La storia di Valeriano Falsini, gregario dell'Airone

Nato a Reggello in provincia di Firenze nel 1928, passò tutti i suoi anni giovanili sui pedali. Da dilettante ottenne 19 successi di cui ben 11 nell'ultimo anno prima di passare professionista. Andava così forte che non ci volle molto per convincere Girardengo ad ingaggiarlo per il 1950.
Suo padre vendeva pentole di coccio, di qui l'appellativo il "pentolaio". Valeriano aveva sempre combattuto una doppia passione: la stima per Bartali, suo conterraneo oltre che inarrivabile campione e l'ammirazione incondizionata per l'airone di Castellania, da lui stesso sempre definito come il più grande campione dello sport italiano. Il destino volle che, proprio ad inizio stagione 1950, Falsini si trovasse in ritiro sulle strade liguri di Bordighera con la Girardengo. Erano le stesse strade di allenamento della Bianchi di Coppi e ci fu l'incontro con Fausto grazie alla complicità del fratello Serse. Valeriano non stava già nella pelle per il passaggio tra i professionisti, figuratevi poi quando Coppi nel conoscerlo gli disse di averlo sentito nominare per talento e lealtà sportiva fin da dilettante.

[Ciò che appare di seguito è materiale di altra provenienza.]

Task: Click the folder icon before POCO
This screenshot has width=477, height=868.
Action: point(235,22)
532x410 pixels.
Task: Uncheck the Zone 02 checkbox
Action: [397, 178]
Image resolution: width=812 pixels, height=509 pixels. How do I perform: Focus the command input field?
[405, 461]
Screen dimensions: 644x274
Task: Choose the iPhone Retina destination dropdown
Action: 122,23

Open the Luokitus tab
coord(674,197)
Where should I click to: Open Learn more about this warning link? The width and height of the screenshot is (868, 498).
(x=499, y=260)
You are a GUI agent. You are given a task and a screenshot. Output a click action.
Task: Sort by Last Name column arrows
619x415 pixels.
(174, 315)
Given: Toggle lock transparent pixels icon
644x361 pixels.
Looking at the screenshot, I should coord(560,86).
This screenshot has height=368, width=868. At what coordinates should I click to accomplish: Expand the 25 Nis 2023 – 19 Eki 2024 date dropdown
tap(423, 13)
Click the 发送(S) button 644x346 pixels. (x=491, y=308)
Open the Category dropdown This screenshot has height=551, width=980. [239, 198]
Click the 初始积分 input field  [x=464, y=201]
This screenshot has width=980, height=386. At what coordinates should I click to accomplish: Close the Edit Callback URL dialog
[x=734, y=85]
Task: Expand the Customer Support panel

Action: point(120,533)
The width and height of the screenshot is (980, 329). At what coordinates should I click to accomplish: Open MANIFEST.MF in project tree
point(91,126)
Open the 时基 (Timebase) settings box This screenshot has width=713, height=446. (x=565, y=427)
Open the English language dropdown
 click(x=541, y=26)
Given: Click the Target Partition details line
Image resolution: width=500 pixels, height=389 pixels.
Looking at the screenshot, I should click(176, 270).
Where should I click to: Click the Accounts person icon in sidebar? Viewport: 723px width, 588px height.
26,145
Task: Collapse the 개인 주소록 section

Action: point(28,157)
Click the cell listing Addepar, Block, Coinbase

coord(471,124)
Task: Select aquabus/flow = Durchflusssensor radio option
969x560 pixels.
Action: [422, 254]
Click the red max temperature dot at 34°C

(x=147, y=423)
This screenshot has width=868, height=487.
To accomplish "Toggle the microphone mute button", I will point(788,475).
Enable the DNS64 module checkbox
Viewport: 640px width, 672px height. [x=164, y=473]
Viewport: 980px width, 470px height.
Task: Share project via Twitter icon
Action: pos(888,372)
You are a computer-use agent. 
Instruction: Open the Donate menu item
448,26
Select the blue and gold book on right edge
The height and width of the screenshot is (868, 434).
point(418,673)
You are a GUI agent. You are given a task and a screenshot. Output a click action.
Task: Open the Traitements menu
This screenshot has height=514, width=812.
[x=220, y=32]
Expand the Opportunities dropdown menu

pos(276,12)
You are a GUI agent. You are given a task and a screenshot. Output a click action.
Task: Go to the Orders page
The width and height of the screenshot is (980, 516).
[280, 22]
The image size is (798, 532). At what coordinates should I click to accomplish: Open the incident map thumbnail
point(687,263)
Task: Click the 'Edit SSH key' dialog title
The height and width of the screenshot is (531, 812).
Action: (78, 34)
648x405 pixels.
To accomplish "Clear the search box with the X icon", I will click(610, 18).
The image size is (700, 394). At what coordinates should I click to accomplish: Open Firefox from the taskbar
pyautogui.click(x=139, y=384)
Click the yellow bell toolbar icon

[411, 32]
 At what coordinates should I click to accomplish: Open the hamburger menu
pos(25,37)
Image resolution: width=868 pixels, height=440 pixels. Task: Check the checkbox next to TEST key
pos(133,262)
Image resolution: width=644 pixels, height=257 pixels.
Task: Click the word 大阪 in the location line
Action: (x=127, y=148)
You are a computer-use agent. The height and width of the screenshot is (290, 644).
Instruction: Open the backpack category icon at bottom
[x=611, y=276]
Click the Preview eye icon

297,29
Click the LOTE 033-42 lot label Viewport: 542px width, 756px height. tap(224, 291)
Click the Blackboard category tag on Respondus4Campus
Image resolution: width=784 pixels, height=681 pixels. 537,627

A fine anno, dopo una stagione positiva, gli arrivò una proposta dalla Bianchi di Coppi, la squadra più ambita del mondo in quel momento, e per Falsini fu una gioia immensa. Purtroppo Valeriano cominciava già ad accusare l'artrosi ai muscoli lombari, malattia maledetta quanto rara, che lo porterà ad interrompere prematuramente l'attività agonistica. Coppi lo fece curare come un fratello, lo portò con se nelle riunioni a pagamento estive e di fine stagione, ed infine gli regalò la bici con la quale aveva conquistato il titolo di Campione del Mondo a Lugano alla fine del 1953, quando Valeriano, piegato definitivamente nella postura e nelle velleità dall'artrosi lombare, appese la bici al chiodo. Dopo la tragica morte di Fausto, ogni anno Valeriano, in sella alla bici dell'Airone, il due gennaio percorre le rampe che portano alla tomba di Fausto e del fratello Serse. Un "omino" ricurvo sul manubrio con una maglia biancoceleste è ancora un angelo custode per il suo Capitano e ancora si commuove davanti alla sua effigie sportiva.